2. Description of the Related Art In recent years, semiconductor devices have been typified by LSI ASICs due to advances in high integration and miniaturization technologies, and the trend toward higher performance and lighter, thinner and smaller electric appliances (current trend).
Higher integration and higher functionality are being increasingly achieved. Due to the demand for miniaturization and thinning described above, the trend of development of sealed semiconductor devices using lead frames
(Quad Flat Package) and SOJ (S
mall OutlineJ-Leaded Pack
age) through a surface mount type package
OP (Thin Small Outline Pac
LOC (Lead O) for the purpose of reducing the size of the package with the main axis of thinning due to the development of Kage) and improving the chip storage efficiency by making the package three-dimensional.
n Chip) structure.

Further, in such a highly integrated and sophisticated semiconductor device, heat generation of a chip due to high-speed processing of signals has become a situation that cannot be ignored. For this reason, a sealed semiconductor device has been developed in which a die pad included in the semiconductor device is exposed from the back surface to enhance heat dissipation.

[0004]

However, even in the above-mentioned conventional package, there is a limit to miniaturization of the package due to the routing of leads on the outer peripheral portion of the semiconductor element. Further, in a small package such as TSOP, there is a limit to the number of pins in terms of lead routing and pin pitch.

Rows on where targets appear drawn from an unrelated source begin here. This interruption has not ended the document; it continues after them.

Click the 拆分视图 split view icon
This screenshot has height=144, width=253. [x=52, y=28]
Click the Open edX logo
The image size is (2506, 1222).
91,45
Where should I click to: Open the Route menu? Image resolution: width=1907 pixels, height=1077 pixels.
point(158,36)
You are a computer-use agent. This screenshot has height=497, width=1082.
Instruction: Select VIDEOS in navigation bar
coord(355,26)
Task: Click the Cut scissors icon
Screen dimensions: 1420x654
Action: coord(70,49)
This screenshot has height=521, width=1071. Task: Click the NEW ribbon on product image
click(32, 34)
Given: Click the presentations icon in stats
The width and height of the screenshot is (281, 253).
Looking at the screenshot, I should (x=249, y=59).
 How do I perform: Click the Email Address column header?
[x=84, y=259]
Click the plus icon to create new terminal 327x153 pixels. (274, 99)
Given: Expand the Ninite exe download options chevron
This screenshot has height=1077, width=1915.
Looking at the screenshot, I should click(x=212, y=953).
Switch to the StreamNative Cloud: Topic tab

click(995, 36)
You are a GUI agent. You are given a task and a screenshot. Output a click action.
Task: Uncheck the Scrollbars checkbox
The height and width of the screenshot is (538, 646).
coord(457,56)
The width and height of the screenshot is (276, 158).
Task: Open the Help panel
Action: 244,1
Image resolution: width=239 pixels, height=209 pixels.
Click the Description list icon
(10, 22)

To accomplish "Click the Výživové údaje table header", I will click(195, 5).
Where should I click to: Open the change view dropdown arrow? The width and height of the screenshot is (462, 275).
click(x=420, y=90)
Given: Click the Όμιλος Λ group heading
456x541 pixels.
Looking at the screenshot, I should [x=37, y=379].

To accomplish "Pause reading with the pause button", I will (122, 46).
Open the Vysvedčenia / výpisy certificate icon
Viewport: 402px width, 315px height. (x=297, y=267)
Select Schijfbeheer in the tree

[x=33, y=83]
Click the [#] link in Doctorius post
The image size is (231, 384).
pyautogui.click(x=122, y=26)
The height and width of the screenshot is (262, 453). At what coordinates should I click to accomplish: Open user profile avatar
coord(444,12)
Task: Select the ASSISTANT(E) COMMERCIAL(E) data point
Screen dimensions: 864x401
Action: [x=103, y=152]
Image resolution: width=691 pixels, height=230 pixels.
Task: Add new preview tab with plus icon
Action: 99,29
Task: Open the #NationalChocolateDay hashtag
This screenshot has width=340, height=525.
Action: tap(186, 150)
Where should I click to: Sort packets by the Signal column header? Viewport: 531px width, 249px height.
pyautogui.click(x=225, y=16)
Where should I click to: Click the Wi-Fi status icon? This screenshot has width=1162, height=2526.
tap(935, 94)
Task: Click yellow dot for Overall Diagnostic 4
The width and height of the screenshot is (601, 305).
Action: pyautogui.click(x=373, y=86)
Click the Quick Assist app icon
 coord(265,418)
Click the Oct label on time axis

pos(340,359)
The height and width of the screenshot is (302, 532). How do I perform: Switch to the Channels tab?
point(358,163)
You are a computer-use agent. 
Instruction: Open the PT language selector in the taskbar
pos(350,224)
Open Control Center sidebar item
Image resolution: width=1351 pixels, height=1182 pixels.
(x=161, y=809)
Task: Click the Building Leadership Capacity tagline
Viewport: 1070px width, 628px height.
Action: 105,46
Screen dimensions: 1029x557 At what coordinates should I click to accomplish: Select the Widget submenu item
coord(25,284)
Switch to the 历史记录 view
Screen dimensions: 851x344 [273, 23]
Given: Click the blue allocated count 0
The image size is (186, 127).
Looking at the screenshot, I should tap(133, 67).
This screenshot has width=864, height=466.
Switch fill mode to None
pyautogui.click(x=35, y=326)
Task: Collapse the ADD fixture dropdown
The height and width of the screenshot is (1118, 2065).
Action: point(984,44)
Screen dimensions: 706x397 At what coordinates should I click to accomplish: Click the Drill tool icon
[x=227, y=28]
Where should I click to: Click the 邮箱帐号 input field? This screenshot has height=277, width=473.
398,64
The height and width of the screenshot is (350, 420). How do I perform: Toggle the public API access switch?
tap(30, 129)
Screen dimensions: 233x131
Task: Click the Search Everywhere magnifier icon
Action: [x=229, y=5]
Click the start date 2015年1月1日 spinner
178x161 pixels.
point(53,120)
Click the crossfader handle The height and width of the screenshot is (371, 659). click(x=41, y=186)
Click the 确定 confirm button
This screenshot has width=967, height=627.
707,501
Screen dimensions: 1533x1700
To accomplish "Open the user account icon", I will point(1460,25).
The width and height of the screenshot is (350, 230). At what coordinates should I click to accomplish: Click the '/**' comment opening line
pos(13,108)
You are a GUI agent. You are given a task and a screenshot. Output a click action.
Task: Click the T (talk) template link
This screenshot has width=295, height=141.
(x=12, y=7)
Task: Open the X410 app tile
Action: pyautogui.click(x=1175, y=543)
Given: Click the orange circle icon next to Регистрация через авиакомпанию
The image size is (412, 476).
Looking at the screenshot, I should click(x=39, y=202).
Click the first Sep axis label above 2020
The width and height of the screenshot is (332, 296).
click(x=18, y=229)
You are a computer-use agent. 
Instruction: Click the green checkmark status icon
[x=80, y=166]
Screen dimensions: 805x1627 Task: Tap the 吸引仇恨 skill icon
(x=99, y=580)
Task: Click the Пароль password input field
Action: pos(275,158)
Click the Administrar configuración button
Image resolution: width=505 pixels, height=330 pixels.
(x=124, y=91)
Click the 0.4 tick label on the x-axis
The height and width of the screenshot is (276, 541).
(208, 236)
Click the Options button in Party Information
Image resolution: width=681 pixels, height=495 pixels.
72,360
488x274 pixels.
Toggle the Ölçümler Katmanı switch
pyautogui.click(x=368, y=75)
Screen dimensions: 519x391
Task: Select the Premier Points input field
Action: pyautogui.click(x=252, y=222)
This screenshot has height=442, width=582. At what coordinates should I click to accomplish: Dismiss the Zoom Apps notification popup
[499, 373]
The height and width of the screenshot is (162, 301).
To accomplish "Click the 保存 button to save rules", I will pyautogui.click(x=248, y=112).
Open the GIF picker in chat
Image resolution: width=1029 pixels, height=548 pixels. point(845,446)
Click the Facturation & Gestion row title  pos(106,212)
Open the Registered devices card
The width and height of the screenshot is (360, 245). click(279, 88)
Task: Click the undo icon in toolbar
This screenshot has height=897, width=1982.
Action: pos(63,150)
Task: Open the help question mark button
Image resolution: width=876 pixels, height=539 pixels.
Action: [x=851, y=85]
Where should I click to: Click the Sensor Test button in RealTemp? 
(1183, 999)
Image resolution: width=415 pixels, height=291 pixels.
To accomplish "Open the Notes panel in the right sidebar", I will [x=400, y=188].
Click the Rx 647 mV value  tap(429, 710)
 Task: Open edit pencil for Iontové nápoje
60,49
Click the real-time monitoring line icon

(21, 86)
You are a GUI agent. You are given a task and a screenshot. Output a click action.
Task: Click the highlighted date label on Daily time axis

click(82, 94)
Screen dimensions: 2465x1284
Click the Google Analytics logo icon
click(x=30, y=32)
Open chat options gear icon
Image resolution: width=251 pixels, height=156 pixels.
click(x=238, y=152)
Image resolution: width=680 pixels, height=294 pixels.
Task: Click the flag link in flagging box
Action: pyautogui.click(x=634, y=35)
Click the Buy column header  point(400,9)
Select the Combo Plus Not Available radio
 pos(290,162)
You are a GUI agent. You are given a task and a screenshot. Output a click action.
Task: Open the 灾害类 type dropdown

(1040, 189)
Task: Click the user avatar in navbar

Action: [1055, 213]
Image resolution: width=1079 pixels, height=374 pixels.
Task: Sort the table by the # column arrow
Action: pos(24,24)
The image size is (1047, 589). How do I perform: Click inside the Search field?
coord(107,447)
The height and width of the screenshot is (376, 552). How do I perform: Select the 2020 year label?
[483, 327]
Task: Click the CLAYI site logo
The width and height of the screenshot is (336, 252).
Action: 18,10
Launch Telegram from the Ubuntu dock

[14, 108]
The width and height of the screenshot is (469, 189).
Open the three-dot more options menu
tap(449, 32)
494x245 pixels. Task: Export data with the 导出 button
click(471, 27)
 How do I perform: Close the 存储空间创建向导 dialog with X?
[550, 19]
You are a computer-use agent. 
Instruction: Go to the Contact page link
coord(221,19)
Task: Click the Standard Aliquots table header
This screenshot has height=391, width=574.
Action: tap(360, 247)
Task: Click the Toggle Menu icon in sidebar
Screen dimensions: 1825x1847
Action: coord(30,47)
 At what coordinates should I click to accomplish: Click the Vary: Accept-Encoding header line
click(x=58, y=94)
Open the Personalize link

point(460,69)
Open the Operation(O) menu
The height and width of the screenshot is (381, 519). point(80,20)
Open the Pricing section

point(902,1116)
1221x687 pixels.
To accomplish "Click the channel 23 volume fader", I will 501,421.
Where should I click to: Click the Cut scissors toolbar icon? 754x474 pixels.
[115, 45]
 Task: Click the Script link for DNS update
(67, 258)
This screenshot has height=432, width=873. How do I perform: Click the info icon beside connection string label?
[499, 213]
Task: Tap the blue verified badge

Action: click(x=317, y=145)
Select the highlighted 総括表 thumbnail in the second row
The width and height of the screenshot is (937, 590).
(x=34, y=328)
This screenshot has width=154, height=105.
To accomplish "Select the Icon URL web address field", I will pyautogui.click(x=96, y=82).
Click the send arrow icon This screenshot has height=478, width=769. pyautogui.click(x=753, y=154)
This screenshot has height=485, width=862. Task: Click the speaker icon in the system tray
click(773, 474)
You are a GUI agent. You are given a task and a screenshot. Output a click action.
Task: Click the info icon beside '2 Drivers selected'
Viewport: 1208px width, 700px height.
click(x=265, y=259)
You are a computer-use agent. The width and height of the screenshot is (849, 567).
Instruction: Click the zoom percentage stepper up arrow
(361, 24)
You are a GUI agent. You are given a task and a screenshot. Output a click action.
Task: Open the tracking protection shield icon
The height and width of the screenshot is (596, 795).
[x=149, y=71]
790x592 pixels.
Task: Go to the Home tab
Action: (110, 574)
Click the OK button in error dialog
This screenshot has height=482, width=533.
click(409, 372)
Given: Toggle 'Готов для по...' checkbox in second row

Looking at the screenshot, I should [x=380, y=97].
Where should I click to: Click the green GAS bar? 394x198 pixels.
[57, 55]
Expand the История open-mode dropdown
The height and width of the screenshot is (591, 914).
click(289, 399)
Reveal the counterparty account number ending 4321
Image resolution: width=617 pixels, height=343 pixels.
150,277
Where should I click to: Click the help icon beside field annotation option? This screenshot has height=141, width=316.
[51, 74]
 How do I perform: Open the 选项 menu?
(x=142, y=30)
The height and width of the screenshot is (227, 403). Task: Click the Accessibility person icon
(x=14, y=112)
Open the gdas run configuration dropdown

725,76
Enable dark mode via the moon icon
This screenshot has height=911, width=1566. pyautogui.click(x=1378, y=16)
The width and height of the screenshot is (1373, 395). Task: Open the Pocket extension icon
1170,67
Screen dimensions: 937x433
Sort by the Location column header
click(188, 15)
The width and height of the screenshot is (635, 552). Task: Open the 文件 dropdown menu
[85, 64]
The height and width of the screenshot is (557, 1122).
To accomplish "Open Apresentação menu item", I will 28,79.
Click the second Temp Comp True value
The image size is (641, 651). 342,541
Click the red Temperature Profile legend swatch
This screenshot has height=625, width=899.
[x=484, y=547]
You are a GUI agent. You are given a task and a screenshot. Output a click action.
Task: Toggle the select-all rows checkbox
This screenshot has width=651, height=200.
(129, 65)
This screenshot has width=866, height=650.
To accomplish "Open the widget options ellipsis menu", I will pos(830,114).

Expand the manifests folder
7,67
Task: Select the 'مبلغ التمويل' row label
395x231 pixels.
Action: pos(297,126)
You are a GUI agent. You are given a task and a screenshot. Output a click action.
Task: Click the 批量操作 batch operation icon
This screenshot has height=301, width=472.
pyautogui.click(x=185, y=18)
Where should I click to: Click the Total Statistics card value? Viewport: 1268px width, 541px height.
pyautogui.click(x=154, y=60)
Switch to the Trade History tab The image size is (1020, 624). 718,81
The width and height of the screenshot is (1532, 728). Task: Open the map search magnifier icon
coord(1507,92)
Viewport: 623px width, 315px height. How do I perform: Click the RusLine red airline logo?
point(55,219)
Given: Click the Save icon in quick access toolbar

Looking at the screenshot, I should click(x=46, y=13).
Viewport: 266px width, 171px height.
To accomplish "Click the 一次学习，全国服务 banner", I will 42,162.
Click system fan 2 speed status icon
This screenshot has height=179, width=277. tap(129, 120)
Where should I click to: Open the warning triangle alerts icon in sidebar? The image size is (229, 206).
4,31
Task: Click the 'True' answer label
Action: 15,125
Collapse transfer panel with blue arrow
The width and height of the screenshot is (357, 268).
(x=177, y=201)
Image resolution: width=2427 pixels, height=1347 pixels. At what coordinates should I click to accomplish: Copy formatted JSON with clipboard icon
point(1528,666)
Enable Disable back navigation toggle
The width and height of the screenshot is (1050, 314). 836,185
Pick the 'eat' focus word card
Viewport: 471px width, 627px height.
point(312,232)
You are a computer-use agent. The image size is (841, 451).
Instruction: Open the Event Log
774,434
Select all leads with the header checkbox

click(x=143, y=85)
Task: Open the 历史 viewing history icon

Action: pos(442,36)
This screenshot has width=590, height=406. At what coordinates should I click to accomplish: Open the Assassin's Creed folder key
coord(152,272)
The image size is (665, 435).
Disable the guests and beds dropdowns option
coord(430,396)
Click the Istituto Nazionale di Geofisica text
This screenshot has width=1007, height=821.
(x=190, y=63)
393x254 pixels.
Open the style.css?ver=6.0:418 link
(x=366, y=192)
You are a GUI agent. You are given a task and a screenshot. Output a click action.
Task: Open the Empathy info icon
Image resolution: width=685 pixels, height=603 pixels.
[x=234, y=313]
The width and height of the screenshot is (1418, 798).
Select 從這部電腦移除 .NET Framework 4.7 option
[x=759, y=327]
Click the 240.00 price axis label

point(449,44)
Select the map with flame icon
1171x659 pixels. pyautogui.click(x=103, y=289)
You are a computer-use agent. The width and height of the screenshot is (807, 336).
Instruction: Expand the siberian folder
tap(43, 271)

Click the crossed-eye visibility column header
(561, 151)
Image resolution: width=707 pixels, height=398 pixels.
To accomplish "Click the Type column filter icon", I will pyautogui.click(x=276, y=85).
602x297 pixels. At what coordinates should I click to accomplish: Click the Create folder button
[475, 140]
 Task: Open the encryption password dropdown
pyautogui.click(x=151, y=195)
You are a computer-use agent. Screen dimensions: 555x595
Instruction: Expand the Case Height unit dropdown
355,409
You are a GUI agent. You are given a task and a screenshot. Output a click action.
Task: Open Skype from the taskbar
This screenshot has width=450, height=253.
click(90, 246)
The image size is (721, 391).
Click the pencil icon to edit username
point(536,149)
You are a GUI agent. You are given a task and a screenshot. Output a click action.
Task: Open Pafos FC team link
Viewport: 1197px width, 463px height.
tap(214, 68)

When a semiconductor device having a die pad exposed from the rear surface is mounted on a circuit board without using solder balls (LGA: LAND GRID ALLAY), the exposed die pad may come into contact with the circuit board or the like. For this reason, there has been a problem that an advanced control of the mounting height of the semiconductor device is required in the LGA.

SUMMARY OF THE INVENTION The present invention has been made in view of the above circumstances, and has a high occupancy rate of a semiconductor element, can be reduced in size, and can improve a mounting density on a circuit board.
It is another object of the present invention to provide a resin-encapsulated semiconductor device having good mountability.

[0007]

In order to achieve the above object, a resin-encapsulated semiconductor device according to the present invention comprises a plurality of terminals having an internal terminal on the front side and an external terminal on the back side integrally formed front and back. Parts are arranged two-dimensionally and electrically independent of each other in a substantially plane, and the internal terminals of the terminal parts and the terminals of the semiconductor element are electrically connected by wires. A resin-sealed semiconductor device in which the entire portion is resin-sealed so as to expose the portion to the outside, wherein a die pad is electrically independent at a substantially central portion of a plane on which the plurality of terminal portions are two-dimensionally arranged. The semiconductor element is mounted on the surface of the die pad, and the rear surface of the die pad is exposed to the outside so as to form a recess with respect to the surface of the external terminal.

Further, the resin-encapsulated semiconductor device of the present invention comprises:
The die pad is thinner than the terminal portion, and the surface is substantially flush with the surface of the internal terminal of the terminal portion.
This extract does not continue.